A source in the Premier's office confirmed the news after Mr. Bellemare said in a press release on Monday that he was withdrawing his suit against Mr. Charest and dropping legal proceedings to nullify the findings of a commission of inquiry into allegations of political interference in the nomination of Quebec judges.

Mr. Charest launched a $700,000 libel suit against Mr. Bellemare last spring after the former minister charged that the Premier had approved kickbacks and influence peddling by party fundraisers in the nomination of judges. The explosive allegations, which called into question the integrity of the province's justice system, led to the creation of the inquiry led by former Supreme Court justice Michel Bastarache and opposition accusations of bid rigging and favouritism against the Quebec Liberal Party. Mr.
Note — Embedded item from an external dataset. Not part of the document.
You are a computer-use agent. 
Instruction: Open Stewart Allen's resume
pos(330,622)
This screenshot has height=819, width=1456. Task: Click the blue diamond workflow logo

Bellemare responded with a $900,000 countersuit against Mr. Charest and a legal battle to discredit the Bastarache commission.

In his press release, Mr. Bellemare reiterated his demand for a full public inquiry into allegations of corruption involving the construction industry and its ties with the Quebec Liberal Party. He said that his comments had taken on "enormous proportions" and cost Quebec taxpayers millions of dollars.

"I believe Quebeckers have paid enough and that the Premier of Quebec should spend all his time and energy looking after the affairs of the government as he expressed in a statement made last Jan. 21," Mr. Bellemare said, referring to remarks from Mr. Charest at the time that he wanted to put the whole affair behind him.

Mr. Bellemare expressed no regret for the comments that sparked the major political debate in the province. He said he is convinced that most Quebeckers believed his version of the facts rather than the Bastarache commission's report, which exonerated Mr. Charest of any wrongdoing.

"I don't regret anything. I told the truth and I chose to serve the public interest. And I will continue to express my opinion on the conduct of the government affairs as it is the right of all citizens in a democracy," Mr. Bellemare stated.